“Eu sou eu mais as minhas circunstâncias”, asseverou o filósofo. Pois, certo é que em dado momento uma particular situação é exigente em uma conduta singular e aparentemente contraditória àquela outra, verificada em condição diferente. Ser, então, incoerente é muito mais atributo da personalidade que debilidade moral. Não é certo que adolescência sucede à infância? E para cada idade não existe uma relação de conveniência entre uma coisa e qualquer desejo? E que o valor de uma coisa implica em comparação e preferência?
A “desejabilidade”, se livre da utilidade normativa, fundamenta o valor; o hedonismo, não confundido com devassidão, é determinante na fixação do valor de riquezas. No entanto, no desprezo aos prazeres, a valorização da posse relega a própria vida a valor secundário, forjando circunstâncias a prevalecerem sobre o ego. Daí o desafio de Proudhon à aparente contradição: “Sendo a riqueza composta do valor das coisas possuídas, como se explica que uma é tanto mais rica quanto as coisas estão por mais baixo preço?”
O que se nos parece é que a riqueza de uma nação não deveria ser constituída tal qual a riqueza de um indivíduo, isto é, pelos valores das suas posses. Mas, quando suprime-se a relatividade do conceito de riqueza, impondo-se padrões de utilidades, certamente até mesmo a moral e a ética adquirem valor secundário, uma vez reduzidas a mero reflexo de circunstâncias artificializadas..

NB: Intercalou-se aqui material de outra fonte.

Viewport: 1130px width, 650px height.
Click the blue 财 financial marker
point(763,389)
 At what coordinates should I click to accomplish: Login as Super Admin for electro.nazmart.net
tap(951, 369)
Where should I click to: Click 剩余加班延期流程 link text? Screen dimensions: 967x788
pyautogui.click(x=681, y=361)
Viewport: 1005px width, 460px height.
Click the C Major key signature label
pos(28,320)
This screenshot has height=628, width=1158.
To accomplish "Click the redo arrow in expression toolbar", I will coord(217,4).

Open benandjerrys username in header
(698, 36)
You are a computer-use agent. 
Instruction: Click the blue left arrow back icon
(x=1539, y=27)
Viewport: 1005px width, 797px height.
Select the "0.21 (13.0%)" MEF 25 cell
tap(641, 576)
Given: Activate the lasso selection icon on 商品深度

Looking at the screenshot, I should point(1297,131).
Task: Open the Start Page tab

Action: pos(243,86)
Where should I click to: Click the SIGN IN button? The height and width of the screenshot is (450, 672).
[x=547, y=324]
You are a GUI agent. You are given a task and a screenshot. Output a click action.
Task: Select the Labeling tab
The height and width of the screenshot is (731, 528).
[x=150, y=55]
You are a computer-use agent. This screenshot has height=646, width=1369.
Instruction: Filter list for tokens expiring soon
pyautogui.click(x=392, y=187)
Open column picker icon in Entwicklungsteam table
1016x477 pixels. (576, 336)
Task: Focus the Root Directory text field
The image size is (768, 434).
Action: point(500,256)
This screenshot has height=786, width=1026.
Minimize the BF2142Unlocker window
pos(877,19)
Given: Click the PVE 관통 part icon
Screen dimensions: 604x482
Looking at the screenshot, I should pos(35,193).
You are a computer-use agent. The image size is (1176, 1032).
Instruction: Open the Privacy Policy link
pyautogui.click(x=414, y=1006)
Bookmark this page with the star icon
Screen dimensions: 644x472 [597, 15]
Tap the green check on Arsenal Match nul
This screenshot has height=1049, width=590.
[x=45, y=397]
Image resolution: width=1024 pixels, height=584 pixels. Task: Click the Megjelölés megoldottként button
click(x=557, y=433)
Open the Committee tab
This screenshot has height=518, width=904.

Certamente vivemos numa sociedade paradoxal, onde o que de fato pode e deve ser mais útil tem menor valor. Pois, aqui considera-se mais uma forçada reserva de dólares que uma lauta refeição, ou mesmo simples pão com manteiga. O vago conceito de raridade desse ou daquele item acaba por privilegiar muita coisa que não se pode prazerosamente consumir. O supérfluo não existe, isso é inegável. Desnecessário será tudo aquilo que não proporcione efetivo deleite; uma tela de Rafael somente tem importância se corresponde ao fascínio de um amante da pintura, e uma coleção de “souvenirs” por preço algum será vendida quando o seu dono a entende como valorizada propriedade. É a relatividade daquele mencionado conceito de riqueza.(Marcus Moreira Machado)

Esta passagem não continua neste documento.